Why did we create an AI that can negotiate?
It was a beautiful day in France. Springtime was well on the way.
I could not marvel at it though. I was in a meeting room negotiating with seasoned French businessmen. Why are they so different from the Germans, I thought? And why are the Germans so different from Ukrainians and Spaniards? The French executives deemed my clever proposals grossly inadequate and closed the door on my way out. Does this have to be so painful? After two years of this, I thought there is no cognitive bias or cultural difference I have not painfully experienced. Could technology help here? I was not sure.
Fast forward 1.5 years. Friends and former colleagues Kaspar Korjus and Kristjan Korjus called me to ask advice on a potential startup. My sole mission became to persuade Kaspar and Kristjan to stop and to start something in negotiations instead.
Kaspar was just a role model in solving something like this. He was the MD of e-Residency, one of the most ambitious government tech projects in Europe. He had persuaded the police, the Foreign Office, the prime minister, the president and all ministries to invest government money to open Estonia’s sensitive electronic infrastructure to all foreigners in the world so they could start companies in the European Union without ever having to visit. Crazy, right? That’s some negotiation skills.
Kristjan, Kaspar’s brother, is a PhD mathematician who was building artificial brains for autonomous delivery robots at Starship. His PhD thesis was about deep learning agents aligning their values and collaborating. He led a team that replicated DeepMind’s original work that made waves in scientific media and his team members went to work for Elon Musk’s OpenAI and to DeepMind.
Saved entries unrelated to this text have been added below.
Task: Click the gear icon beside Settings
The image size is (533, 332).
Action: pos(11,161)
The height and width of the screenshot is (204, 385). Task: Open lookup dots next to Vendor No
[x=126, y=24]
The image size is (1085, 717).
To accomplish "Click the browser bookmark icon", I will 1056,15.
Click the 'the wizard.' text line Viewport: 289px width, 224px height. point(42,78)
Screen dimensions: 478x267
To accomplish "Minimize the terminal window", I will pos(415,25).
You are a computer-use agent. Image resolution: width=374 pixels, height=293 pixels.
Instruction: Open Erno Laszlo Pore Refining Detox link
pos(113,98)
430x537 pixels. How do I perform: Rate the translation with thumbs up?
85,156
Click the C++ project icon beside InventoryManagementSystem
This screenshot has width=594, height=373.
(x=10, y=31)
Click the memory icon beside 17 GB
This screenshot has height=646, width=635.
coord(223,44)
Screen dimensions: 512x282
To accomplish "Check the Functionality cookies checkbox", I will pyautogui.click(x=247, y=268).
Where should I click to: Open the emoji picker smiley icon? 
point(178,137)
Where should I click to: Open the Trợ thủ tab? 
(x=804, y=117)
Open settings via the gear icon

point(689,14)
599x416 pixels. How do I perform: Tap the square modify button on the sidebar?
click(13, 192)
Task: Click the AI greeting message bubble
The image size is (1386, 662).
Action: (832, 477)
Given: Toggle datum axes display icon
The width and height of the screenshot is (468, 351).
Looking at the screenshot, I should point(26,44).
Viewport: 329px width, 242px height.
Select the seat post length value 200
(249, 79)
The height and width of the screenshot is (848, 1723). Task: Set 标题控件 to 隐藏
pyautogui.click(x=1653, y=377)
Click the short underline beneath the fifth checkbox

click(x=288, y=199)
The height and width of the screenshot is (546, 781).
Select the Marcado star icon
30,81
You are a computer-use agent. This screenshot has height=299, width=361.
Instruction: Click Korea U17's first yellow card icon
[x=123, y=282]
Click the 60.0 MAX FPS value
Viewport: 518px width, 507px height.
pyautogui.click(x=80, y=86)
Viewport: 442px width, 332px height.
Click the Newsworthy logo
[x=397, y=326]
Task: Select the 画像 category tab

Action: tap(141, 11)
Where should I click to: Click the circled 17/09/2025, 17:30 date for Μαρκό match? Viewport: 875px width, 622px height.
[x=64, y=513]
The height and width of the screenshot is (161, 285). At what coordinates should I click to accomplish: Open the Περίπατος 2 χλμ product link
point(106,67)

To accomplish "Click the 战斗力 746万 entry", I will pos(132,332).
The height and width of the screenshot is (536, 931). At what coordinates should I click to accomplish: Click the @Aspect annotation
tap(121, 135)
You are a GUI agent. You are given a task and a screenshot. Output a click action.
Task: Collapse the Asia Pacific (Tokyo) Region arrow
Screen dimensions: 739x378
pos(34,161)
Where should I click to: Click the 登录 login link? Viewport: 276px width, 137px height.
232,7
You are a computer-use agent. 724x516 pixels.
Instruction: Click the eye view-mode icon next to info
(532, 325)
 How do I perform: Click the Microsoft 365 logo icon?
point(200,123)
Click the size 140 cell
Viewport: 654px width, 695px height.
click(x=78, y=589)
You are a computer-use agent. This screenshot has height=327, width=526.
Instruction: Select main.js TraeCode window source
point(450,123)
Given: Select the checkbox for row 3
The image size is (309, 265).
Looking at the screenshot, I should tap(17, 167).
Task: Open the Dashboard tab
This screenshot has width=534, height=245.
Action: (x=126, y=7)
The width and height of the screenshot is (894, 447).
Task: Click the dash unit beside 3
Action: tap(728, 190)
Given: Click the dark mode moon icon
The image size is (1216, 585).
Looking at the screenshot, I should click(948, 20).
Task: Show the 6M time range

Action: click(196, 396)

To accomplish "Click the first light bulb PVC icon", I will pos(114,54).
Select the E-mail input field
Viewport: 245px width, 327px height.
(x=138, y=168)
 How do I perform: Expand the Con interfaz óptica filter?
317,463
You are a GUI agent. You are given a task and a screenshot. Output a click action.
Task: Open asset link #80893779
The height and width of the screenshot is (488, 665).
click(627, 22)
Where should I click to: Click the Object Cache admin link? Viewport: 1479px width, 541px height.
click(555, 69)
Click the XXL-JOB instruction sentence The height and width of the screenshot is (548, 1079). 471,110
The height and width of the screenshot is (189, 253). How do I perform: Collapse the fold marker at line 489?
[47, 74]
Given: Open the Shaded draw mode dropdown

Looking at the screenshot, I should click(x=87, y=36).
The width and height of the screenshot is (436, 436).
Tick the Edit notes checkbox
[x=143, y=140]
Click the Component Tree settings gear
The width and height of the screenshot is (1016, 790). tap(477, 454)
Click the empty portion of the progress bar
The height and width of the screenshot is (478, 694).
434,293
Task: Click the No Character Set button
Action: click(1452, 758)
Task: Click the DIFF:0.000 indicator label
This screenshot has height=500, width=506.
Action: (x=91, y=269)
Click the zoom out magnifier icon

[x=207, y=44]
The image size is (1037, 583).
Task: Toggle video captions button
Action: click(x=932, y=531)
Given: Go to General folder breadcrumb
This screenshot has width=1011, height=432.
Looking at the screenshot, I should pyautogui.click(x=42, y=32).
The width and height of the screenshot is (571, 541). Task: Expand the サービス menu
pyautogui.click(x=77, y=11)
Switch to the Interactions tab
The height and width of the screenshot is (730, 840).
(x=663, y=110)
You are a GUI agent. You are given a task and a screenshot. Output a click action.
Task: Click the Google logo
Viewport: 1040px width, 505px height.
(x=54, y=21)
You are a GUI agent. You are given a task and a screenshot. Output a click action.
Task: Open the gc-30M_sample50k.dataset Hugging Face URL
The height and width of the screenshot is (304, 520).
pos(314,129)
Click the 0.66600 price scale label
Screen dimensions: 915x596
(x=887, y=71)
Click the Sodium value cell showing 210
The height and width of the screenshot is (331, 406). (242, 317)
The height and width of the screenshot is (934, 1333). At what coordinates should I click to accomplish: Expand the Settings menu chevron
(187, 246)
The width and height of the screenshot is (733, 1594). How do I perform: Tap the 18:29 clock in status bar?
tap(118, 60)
With Kaspar and Kristjan we had the strongest team for automating negotiation in the world. So we set about raising money. Our first investor was Jaan Tallinn — AI philanthropist and founder of Skype and investor in DeepMind. He was the most intelligent person we had the privilege to speak to, ever. He could finish our sentences on reaching Pareto efficient outcomes through value alignment. This was powerful. Then came Taavet Hinrikus (Founder and CEO of Transferwise), Ott Kaukver (CTO of Twilio) and Sten Tamkivi (ex MD of Skype and a CPO of Topia) followed. We can proudly say we have one of the best team of angel investors one could find when fundraising in Europe.
We knew what we had to do. We wanted to create a system that could negotiate without human biases on a superhuman level. It had to be able to learn from each negotiation and get better in closing Pareto efficient deals. These are agreements where one side cannot get a better deal without hurting the other party.
Initially, we wanted to create a global sparring platform for negotiators and teach the AI based on these learnings. We took Harvard Business School negotiation simulations and asked people to negotiate. What we quickly noticed was that no matter how proficient negotiators they were, they almost never achieved Pareto optimum. There was an effect that made the situation even worse. According to the Pareto principle, 80% of commercial agreements are ‘long tail’- meaning low value, high volume. Negotiating this vast number of contracts in large corporations is almost impossible with people. Enterprises even have a name for them — the unmanaged long tail.
Achieving superhuman levels in a situation where the largest companies in the world called 80% of their contracts ‘unmanaged’ became easier than we thought. We don’t need to build a bot with general intelligence. We just need to build a system that is better than the status quo- which is people avoiding having to negotiate low-value high volume deals at any cost.
So we built a bot that can negotiate. Our system consists of two parts: the value function and the negotiation flow. The value function defines every possible variation and all dependencies between the negotiation items. The negotiation flow is a collection of recursive graphs of human-understandable negotiation strategies and tactics. The role of AI is to learn from each negotiation and get better in the next. Mathematically the shortest way to a Pareto optimal deal is by creating value for both sides. Note that AI will learn about humans not from humans during these negotiations. The negotiation strategies and tactics are prepared by our negotiation scientists. Thus it does not perpetuate existing human biases. The task of AI is to find the best way to get to a Pareto efficient deal.
Pactum’s first negotiation was for an online limousines services aggregator. The bot negotiated with an elderly limousines rental company owner in Spain. Pactum was able to complete the negotiation in 8 minutes. When we asked for feedback the gentlemen said that he hates computers, but this system was really nice and polite to him. This gave us a lot of vigor to continue. We realized that negotiation is a source of stress for most people so they try to avoid it. They would more likely negotiate with a robot which is kind, polite, professional, does not push the other party into concessions and does not have an ego to deal with.
We’re now focusing on helping Fortune 500 type companies pick up locked value from their long tail agreements while increasing value for the other side. People can thus focus on important deals where human ingenuity is always needed.